*WHAT TO PRODUCE*. Count the lines in the data below that contain the word "height", and reply with only that number.

*MATERIAL FOR THIS TASK*.
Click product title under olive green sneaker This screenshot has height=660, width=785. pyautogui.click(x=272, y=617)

==

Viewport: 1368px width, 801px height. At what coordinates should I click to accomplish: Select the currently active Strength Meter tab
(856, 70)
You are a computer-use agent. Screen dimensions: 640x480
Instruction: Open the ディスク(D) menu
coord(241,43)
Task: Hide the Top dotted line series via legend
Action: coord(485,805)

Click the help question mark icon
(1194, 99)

*ANSWER TO THIS EXERCISE*. 2